Caminamos juntos hacia allí recordando aquellos días en los que intervenimos en un importante proceso, caso llevado en mis primeros años en Madrid y en el que participé gracias a ella, abogada de Madrid y Londres.

A la vuelta y antes de mi última reunión, aproveché unos minutos libres para desayunar en una mesa de un café frente al IEB-Instituto de Estudios Bursátiles, en Alfonso XI.

Veía a esa gente joven que se está formando ahora en unos estudios que requieren mucha dedicación con el entusiasmo de quien confía en su futuro.

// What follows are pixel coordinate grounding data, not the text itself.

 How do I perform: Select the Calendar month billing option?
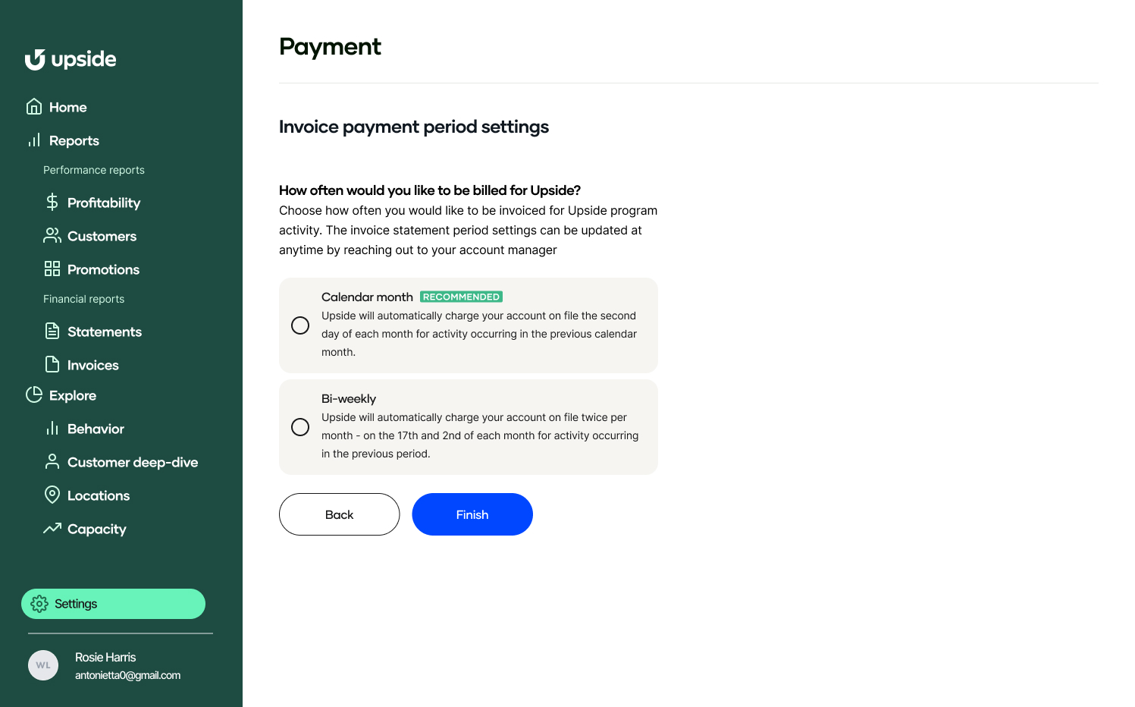point(300,325)
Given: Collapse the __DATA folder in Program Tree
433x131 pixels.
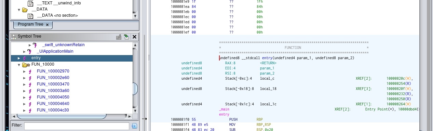Looking at the screenshot, I should [x=19, y=10].

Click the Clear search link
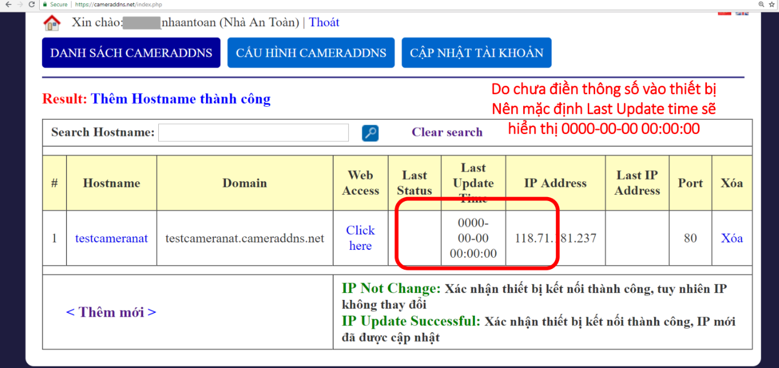click(447, 132)
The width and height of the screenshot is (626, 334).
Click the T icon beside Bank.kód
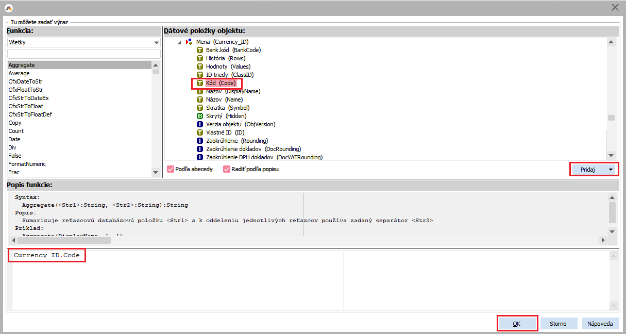pos(200,50)
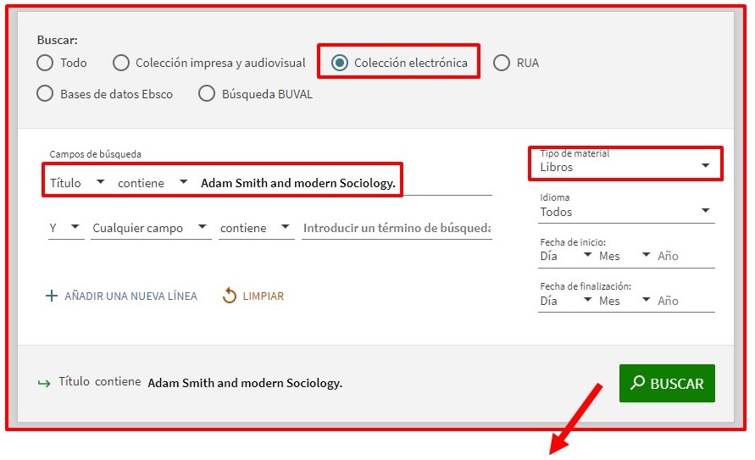Click the plus icon to add line
Viewport: 755px width, 460px height.
[x=52, y=297]
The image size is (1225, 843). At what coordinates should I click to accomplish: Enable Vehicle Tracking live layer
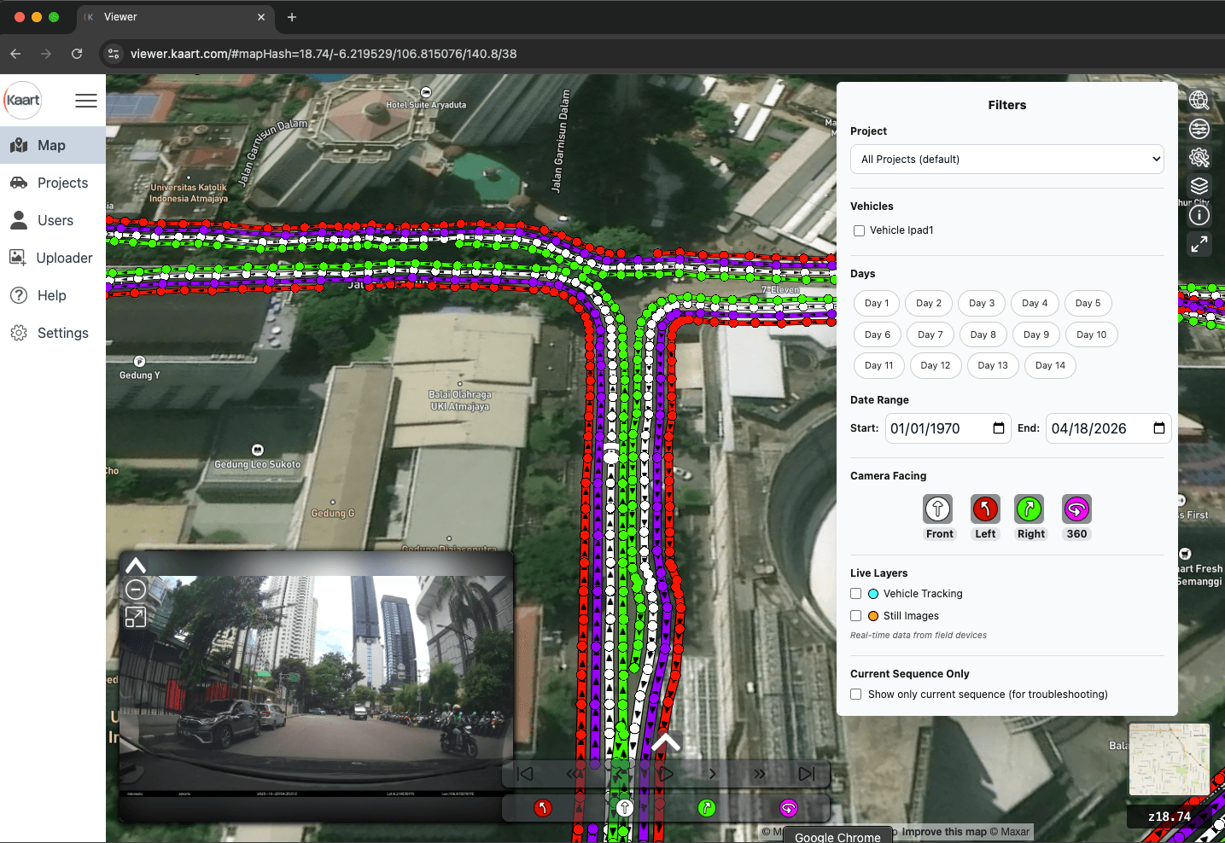(x=855, y=593)
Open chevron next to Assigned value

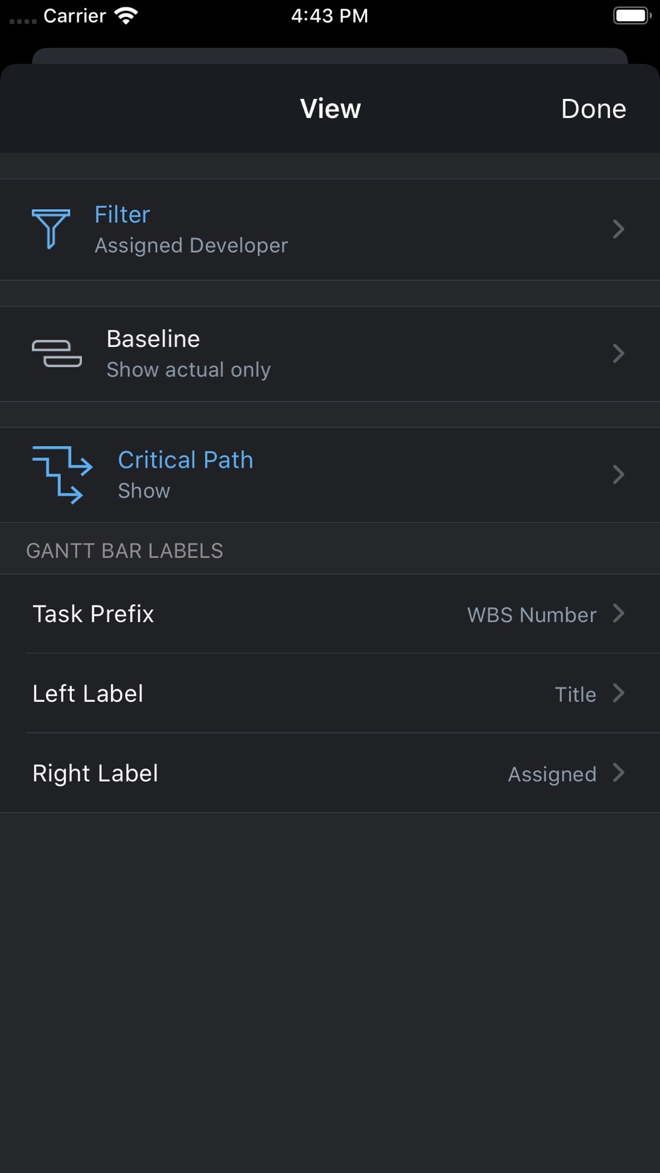click(x=618, y=773)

Seguí hacia el número 20 de Alfonso XII junto al Petit Palace.

Allí recordaríamos Ricardo y yo momentos compartidos juntos en una luminosa sala con vistas al Retiro, el Central Park de Madrid.

Al salir, en paralelo al parque, antes de llegar a mi hotel para recoger mi equipaje, concluí que basta un día y medio en Madrid para recorrer una parte importante de nuestra vida.

Al fin y al cabo, ¿qué es lo que percibimos en esos momentos?

Es un conjunto de sensaciones que provienen de nuestra contemplación, de nuestros sentidos, que hacen que nuestra mente divague, ayer en la noche de los tiempos, hoy en el luminoso mediodía en el que he estado tan cerca del Museo del Prado y cuya visita dejaré para la próxima vez para volver a deleitar el arte de los grandes maestros e interpretar una vez más su captación de la vida, la belleza, el alma, los sentimientos, la quietud y la tempestad.

Al bajar del taxi en Atocha y asir mi maleta, me pregunté: ¿qué ha cambiado entre aquellos primeros viajes en los que ansiaba ejercer en la capital de la justicia y hoy que vuelvo a marcharme para volver otra vez?

No es un olvido, pues de nuevo recuerdo.